Any tactics, as mentioned above, represents a set of objectives and activities to achieve the goal. An important requirement - tactics should be repeatable and sustainable, that is, lead to approximately the same results when repetitions. Agree, it is of no use tactics, showing high results on historical data, but are very different in real time. Trading tactics should be reported in the form of formalized rules covering every situation that you may encounter when trade. The description should be necessarily reflected the following:
- traded currencies
- the value of capital (part of it)
- conditions for opening a position
- conditions of increasing of open positions (if used)
- closing part of the open positions
- protective StopLoss (reversal at the foot)
- other ways of hedging?
- planned profit
- conditions for closing a position (if not achieved a stop Loss or Take Profit)
- other features
Necessarily it is necessary to define the scope of a particular trading strategy. For example - may also be applied to the flat, when expressed as a trend, if any the nature of the market, for the salvation of Deposit, for aggressive trading, etc.
For the evaluation of the effectiveness of the various TT use the following parameters:
the Average profit for the control period;
Allowable number of stop - loss, the following in a row (the maximum length of "strips" losses");
Often, as a basic parameter use the term "expectation" tactics. What this means (simplified)? Suppose TT involves the of 10 transactions profit by 100 points in 7 cases, and losses of a size of 110 pips in 3 cases. Then Mat. Waiting tactics is calculated: MO= (100*7 - 110*3) / 10 =37. If MO tactics less than 0 - naturally, with such tactics You inevitably lose money.
So when I say listservs, in the letters to find, develop, test, their tactics, I mean that You should get as clear formalized rules of Your trading tactics according to the above diagram for all occasions (market). Only when You create and оттестируете long enough to ensure their effectiveness and reliability - is only possible to speak about the beginning of serious professional work. That difficult? And You thought was opened in a few minutes "caught" a dozen other items and have a rest? No, it will have to work hard, think.

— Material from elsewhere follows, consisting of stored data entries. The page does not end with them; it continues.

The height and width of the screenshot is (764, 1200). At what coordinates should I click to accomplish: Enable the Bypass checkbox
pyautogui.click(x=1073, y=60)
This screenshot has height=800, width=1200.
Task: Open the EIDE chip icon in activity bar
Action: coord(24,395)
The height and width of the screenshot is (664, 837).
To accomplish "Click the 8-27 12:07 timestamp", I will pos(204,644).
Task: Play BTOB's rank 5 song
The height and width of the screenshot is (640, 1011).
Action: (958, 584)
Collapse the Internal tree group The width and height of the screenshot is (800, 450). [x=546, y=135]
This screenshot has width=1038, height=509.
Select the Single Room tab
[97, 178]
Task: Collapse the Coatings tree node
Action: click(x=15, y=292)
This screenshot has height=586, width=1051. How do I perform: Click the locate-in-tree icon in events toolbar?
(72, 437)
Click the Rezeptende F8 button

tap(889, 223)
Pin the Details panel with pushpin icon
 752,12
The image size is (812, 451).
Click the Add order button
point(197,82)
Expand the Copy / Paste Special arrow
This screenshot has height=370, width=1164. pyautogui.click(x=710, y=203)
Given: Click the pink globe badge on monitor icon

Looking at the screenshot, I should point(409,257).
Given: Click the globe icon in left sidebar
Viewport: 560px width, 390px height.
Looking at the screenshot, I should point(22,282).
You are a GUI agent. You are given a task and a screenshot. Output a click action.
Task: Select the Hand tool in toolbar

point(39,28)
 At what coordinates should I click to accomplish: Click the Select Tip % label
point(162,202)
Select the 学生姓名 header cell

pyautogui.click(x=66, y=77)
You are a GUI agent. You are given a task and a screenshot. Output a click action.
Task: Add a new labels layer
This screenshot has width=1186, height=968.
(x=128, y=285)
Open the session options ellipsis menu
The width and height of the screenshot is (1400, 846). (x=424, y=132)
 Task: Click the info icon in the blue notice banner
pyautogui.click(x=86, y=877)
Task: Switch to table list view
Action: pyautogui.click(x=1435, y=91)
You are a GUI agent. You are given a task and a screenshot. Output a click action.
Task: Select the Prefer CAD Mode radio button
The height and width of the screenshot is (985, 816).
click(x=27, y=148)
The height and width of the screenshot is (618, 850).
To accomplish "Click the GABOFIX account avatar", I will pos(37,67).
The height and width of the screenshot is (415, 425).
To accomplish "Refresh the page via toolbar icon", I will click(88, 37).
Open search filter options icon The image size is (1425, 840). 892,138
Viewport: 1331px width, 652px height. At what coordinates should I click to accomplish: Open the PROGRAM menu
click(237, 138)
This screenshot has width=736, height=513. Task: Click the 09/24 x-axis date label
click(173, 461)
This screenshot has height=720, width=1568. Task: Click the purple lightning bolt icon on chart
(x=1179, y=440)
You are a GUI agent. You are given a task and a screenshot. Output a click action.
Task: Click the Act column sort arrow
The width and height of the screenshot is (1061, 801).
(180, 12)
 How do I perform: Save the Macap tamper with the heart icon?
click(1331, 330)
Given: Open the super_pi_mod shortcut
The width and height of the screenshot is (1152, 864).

I would Emphasize important, in my view, the requirement: Your tactics should not be in the mind, not in my dreams, not even on the hard drive, and written (printed) on paper. I will not explain why, just take it on faith. For You it shall become a law, the Constitution, in no case do not deviate from the rules, push such impulses (the cause of many failures, it is in a deviation from the tactics of the initial trading plan). Man is weak, lazy, greedy, gripped by fears people, of course, great, beautiful, generous, kind, has the wisdom and the will, but now is not this side of the coin), and You must work in the markets to keep yourself in the iron hands of self-discipline, but it is very difficult. And don't change it (tactics) every day, let her work out "a planned series", vanity harmful, when dealing with money.
As you know, the dragons do not exist. This primitive statement can satisfy only the mind simpleton, but not a scientist,... ... there are three types of dragons: zero imaginary and negative. They all was said not to exist, but each type - in your own special way. Imaginary and zero dragons, called the professional language мнимоконами and нульконами not exist, much less interesting way than negative."